Ontario & Western Railway Station

September 2006

    Until recently having lived a reincarnated life, the former Ontario and Western Railway Station in Middletown has become a ruin seemingly without immediate prospect of resuscitation. Partly damaged by fire on February 2, 2004, the handsome three-story brick building was home to several small shops and businesses. Untouched since the fire, the building now serves unofficially as a homeless shelter - occupation is quite evident throughout the building. Will it be saved while still in generally good condition?

    Built in 1892, the railroad station was designed by architect Bradford Lee Gilbert, who redesigned New York City's Grand Central Depot in 1898 (not be to confused with the present Grand Central Terminal, which was designed by Warren & Wetmore and Reed & Stem). The Ontario and Western line ran from Weehawken, NJ to Oswego, NY, until 1957 when the U.S. Government ordered it to cease operations. Conrail later assumed ownership of the line, which is still used for freight service. The Middletown station was given new life in the 1970s as a restaurant/night club named "O & W Station" (the tacky sign still hangs on one end of the building). Among the small businesses to work out of the station before the fire were a baseball card & collectibles shop and a photography studio.

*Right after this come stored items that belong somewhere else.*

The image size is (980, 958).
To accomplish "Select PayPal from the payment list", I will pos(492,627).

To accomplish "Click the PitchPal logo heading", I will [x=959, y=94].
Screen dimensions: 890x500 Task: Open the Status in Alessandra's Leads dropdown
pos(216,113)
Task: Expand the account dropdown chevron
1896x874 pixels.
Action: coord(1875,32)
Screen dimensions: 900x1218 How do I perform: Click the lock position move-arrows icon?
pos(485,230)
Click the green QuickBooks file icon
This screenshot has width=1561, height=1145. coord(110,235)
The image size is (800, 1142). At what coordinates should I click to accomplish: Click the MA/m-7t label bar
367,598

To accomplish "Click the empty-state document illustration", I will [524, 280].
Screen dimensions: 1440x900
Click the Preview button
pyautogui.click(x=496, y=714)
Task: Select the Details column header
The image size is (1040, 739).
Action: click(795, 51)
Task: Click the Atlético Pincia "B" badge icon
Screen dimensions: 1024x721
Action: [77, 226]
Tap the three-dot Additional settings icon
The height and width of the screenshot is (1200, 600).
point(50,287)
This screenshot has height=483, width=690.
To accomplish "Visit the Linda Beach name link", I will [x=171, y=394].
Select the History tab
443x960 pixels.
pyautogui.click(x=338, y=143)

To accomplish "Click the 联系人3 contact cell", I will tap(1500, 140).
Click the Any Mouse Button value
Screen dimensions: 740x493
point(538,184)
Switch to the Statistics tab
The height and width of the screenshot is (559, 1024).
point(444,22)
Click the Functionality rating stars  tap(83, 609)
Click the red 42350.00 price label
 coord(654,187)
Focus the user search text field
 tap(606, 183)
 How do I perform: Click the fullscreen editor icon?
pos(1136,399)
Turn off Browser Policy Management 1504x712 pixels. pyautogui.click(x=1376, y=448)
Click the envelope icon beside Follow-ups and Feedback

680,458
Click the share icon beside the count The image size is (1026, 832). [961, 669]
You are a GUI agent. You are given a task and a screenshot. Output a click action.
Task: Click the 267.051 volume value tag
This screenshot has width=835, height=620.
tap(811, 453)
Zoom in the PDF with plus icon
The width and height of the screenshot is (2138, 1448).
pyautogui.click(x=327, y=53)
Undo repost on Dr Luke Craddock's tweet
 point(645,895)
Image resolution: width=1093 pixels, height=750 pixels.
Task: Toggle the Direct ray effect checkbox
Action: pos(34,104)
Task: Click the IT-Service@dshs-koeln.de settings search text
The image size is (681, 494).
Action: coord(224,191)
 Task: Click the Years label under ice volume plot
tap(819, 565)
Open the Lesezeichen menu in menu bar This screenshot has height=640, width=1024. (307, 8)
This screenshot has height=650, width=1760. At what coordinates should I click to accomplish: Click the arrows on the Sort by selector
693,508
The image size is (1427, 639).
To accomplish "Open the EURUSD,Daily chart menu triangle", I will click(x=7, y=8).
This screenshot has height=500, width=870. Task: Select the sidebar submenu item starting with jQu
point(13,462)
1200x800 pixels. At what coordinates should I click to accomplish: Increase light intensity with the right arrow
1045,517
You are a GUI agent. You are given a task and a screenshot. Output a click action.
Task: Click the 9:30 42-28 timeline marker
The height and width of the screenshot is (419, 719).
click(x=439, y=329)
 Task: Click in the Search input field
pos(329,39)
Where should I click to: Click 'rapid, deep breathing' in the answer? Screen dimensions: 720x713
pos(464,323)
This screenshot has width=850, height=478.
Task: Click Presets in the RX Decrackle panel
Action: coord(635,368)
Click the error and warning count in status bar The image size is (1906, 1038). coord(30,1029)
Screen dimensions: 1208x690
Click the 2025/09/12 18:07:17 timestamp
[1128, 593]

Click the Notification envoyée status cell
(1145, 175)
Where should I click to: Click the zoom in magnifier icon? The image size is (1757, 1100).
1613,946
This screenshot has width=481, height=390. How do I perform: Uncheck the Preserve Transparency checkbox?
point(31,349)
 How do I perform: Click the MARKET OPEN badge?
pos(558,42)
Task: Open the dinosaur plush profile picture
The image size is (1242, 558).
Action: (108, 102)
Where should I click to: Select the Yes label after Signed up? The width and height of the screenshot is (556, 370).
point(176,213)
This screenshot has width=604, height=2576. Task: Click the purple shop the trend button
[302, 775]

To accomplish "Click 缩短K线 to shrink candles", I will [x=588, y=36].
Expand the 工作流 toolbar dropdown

    The fire only damaged the western end of the building, which is a rather large structure, much longer and taller than most railroad stations along the Hudson River by comparison. Typically, the Middletown business district has relocated to a bland commercial strip outside of downtown, leaving places like the Ontario and Western Railway Station derelict. But repair and reuse could be done here - one can easily imagine the station being converted to a unique residential building. 

    With information from the Times Herald-Record.